Григорий пил коньяк и рассуждал:
– Потребуются вложения, дом надо содержать, но это моя забота. Человек живет, пока у него есть забота. Это не я, это Хайдеггер. Хороший был философ, биографию свою немного подпортил, но с кем не бывает. Налить еще? Нет? Как хочешь. Черт, философия никому не нужна, в эпоху засилья визуальной культуры всем картинки подавай. Картинки будут, - он опьянел и, казалось, забыл о ней, - Картины разные нужны, прорисованные, размытые, абстрактные, - ведь это тоже жизнь. Жизнь до конца не понимает никто, да и не нужно, зато в смерти все понятно: тело разлагается быстро, а кости еще долгое время сохраняются, на радость археологам.
– Помнишь пейзажи на клеенках? сохранился у Дуси до сих пор, Зина хранит.
– Примитив, но есть любители. Давай поплаваем, а?
Следом за ним спустилась с обрывистого берега на узкую полосу из гальки и песка. Он на ходу снимал и разбрасывал одежду, кроме них и чаек никого не было. Она тоже сняла сарафан и села на теплый камень. С трех сторон скалы, с берега их не видно, и она надеялась, что никто не появится.
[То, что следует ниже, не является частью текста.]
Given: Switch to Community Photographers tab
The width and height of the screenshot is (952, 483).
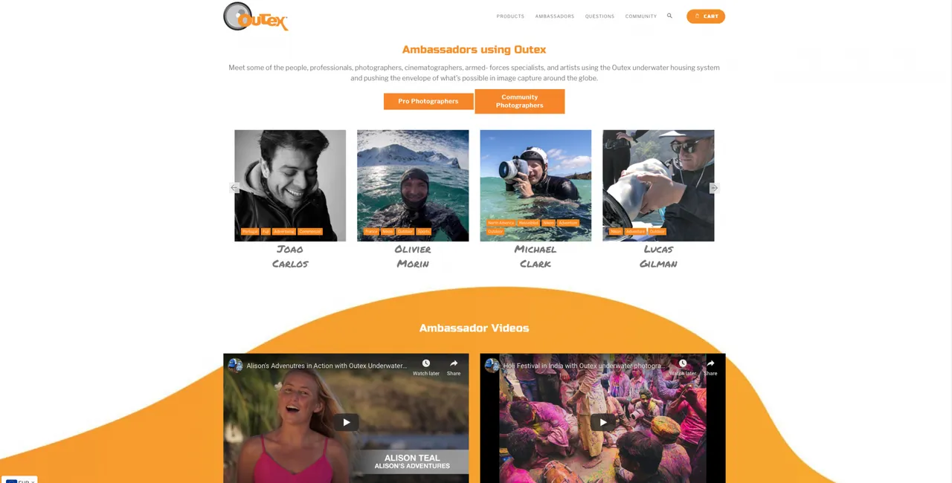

Море - океан до самого неба. Григорий плыл, ритмично взмахивая мускулистыми руками, волны скрывали его голову. Она чувствовала себя отстраненно, как зрительница, созерцающая в музее картину морского пейзажа. Даже волны застыли, только живые чайки парили над головой, перекликаясь детскими голосами, неожиданно пикировали вниз, хватали рыбу и взмывали ввысь.
Обжигало солнце, но спрятаться в тени высокого берега боялась: пугала нависающая над головой скала в глубоких трещинах. Она вошла в воду, поджала ноги, обхватила их руками, плотная вода выталкивала, переворачивала на спину, волна захлестывала - тело ей не принадлежало. Охватила паника, попыталась кричать, захлебнулась, сильные руки подхватили и вынесли на берег.
– Глупо утонуть, где воды по колено.
– Где ты был?
– За скалой.
Она легла на песок вперемешку с галькой, он постоял, закрыв солнце, большой и сильный, и лег рядом.
– От тебя пахнет свежестью, - сказал она.
– Свеж как осетр.
Он скоро уедет, потому что ему станет скучно без дела, оставит ее зимовать, летом приедет с молодой красивой подругой. И удивится, что не так? Разве я тебе обещал быть только с тобой?
Да хоть и обещал, кто этому верит. Ведь обещать - не делать.
– О чем ты думаешь?
– он погладил ее по щеке, - перестань думать.
– Мне здесь не по себе. Слишком красиво. На захудалом пляжике с запахом туалета я чувствовала себя спокойнее. Что-то во мне не так.